§ AIM OF THE EXERCISE
When you find the line with "1353x597 pixels. Task: Expand" among the records below, reproduce it and each line after it exactly, ending with the line with "You are a computer-use".

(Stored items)
----

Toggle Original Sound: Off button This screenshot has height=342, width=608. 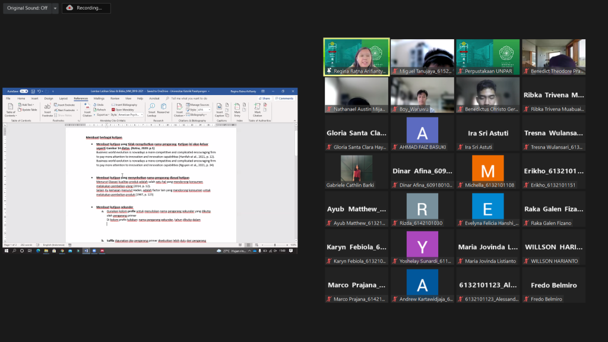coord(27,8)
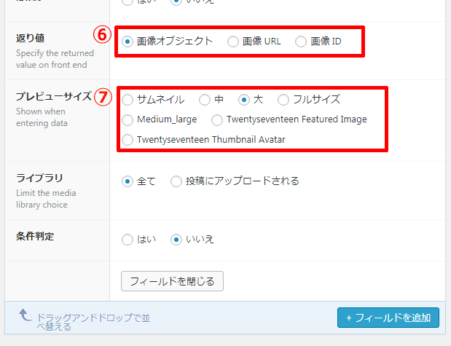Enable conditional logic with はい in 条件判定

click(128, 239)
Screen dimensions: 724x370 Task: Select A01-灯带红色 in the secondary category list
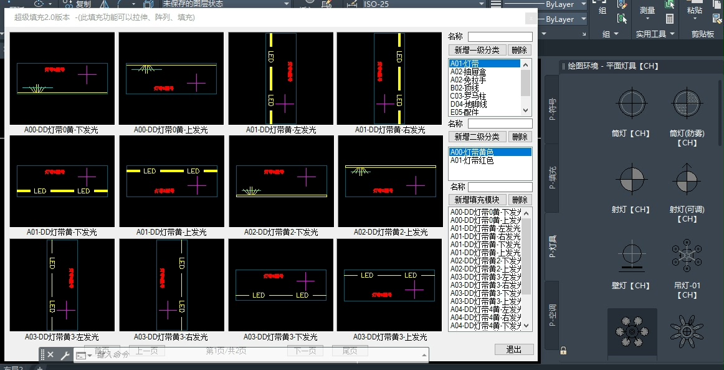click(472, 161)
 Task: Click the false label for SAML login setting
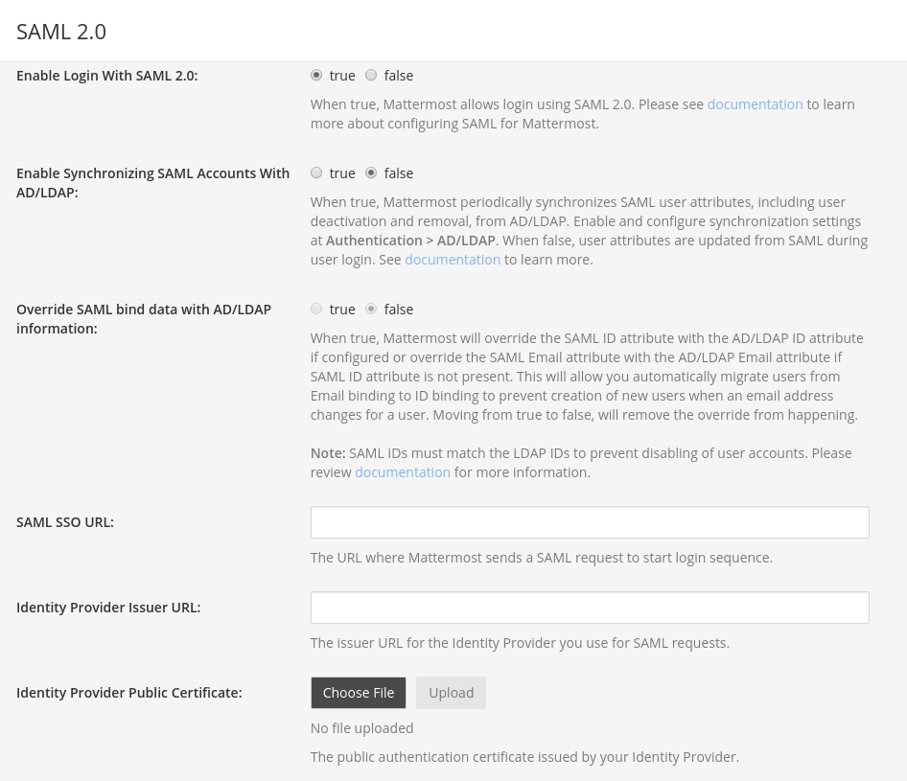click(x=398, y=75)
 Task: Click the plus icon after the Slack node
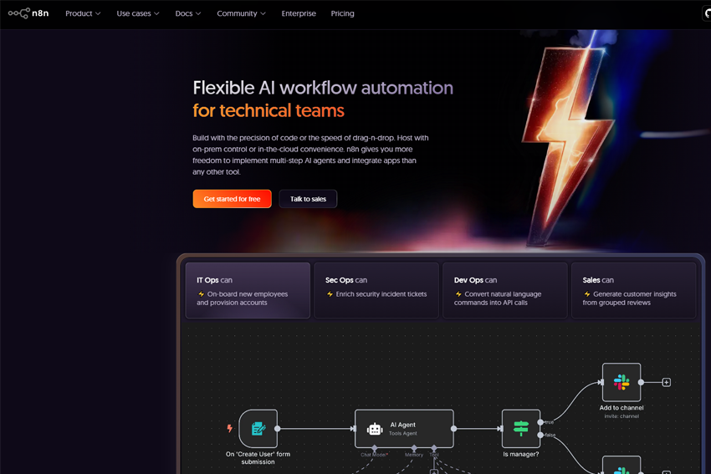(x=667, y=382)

----

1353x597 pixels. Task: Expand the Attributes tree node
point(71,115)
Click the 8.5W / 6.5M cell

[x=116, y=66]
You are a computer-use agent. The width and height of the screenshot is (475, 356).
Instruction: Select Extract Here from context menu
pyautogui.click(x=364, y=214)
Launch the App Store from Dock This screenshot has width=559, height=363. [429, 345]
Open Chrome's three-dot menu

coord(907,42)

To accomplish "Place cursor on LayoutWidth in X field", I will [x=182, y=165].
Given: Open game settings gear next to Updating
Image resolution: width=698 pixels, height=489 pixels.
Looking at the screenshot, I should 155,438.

----

§ RESULT FOR THIS EXERCISE
1353x597 pixels. Task: Expand the Attributes tree node
point(71,115)
Click the 8.5W / 6.5M cell

[x=116, y=66]
You are a computer-use agent. The width and height of the screenshot is (475, 356).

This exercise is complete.